If you’re struggling to understand your teen and the decision he or she is making, Queen Bees and Wannabes will answer all your questions and allow you a backstage pass into what school and social life are like for your teen. For once you can begin to understand the underlying effect peers and cliques have on your child and how they shape their everyday lives. You will finally be able to decode the mind and life of your teenager.

Sunday, September 23, 2007

"Guys Write for Guys Read" by Jon Scieszka (Ed.)
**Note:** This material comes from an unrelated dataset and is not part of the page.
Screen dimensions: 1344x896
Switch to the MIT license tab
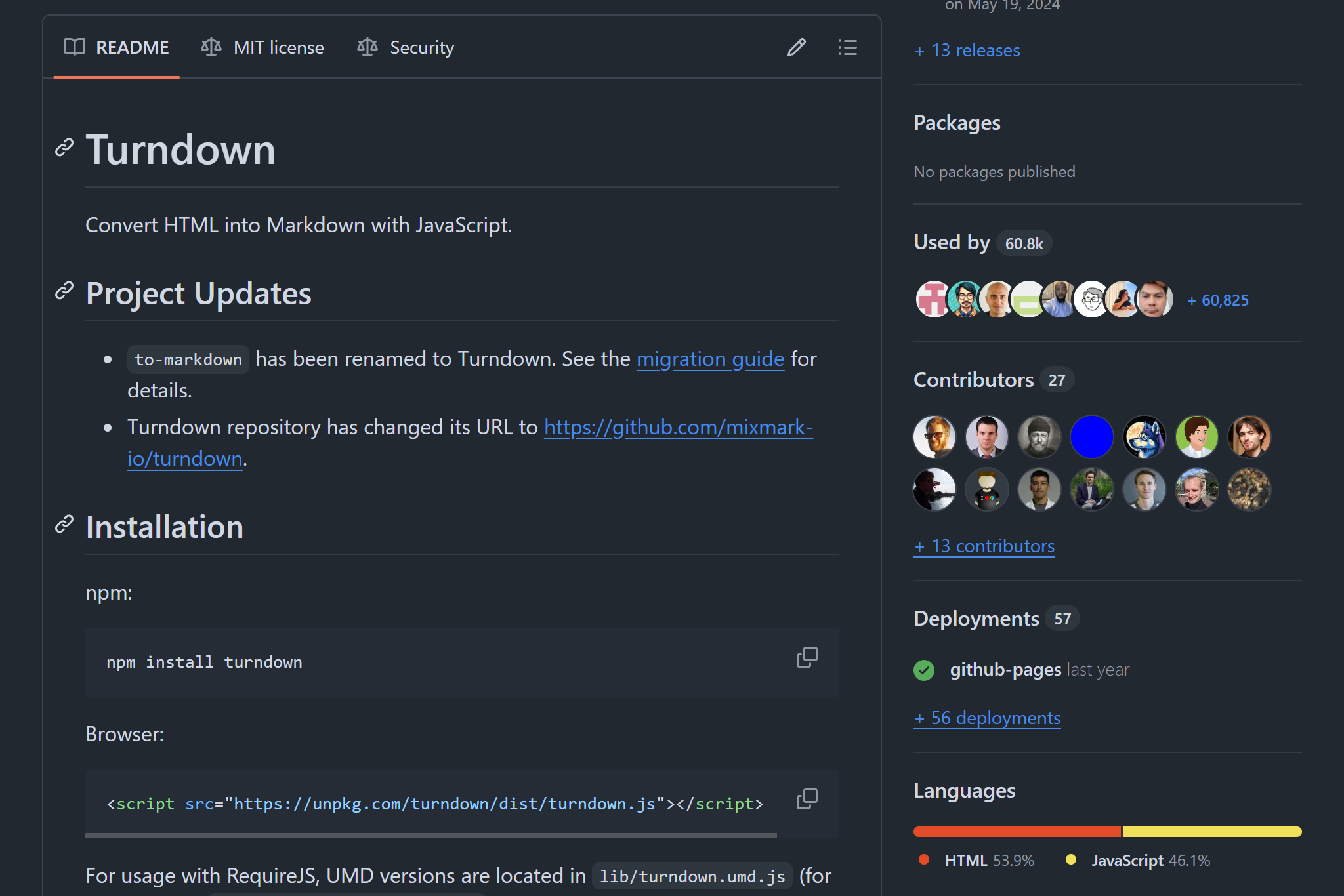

“Guys burp,” “Guys scratch,” “Guys always eat with their mouths open,” “Guys bite their toenails [and] chew [them] into little pieces and swallow them!" If you’re one of those guys, this book is for you! Darren Shan, and other well-known male authors like Avi, Gary Paulsen, Stephen King, Brian Jacques, Jon Scieszka, and Dav Pilkey make bold proclamations such as these in Guys Write for Guys Read, a collection of short stories, cartoons, and illustrations for young adults, edited by Jon Scieszka. These authors share their most embarrassing and humorous tales about growing up and being a boy. They cover subjects that all young guys can relate to, such as sports, girls, puberty, being different, embarrassing moments, dealing with bullies, and family.

Are you artistic? There’s something in here for you too. Illustrators and cartoonists have added color to the book with artwork dating back to their early childhood and adolescence. Jarrett J. Krosoczka shows his perpetual dedication to his childhood creation “Lightning Man,” a comic strip he created at the age of nine and revised seventeen years later after becoming a professional illustrator.

Even the Simpsons creator, Matt Groening also includes a comic strip about how much of an unnecessary pain school can be, and Jon Scieszka writes an ironically humorous memoir about the ups and downs of brotherhood and owning a cat.

Guys Write for Guys Read will appeal to and keep the attention of all sorts of male readers with its humorous, serious, witty, informative, and visually appealing short stories.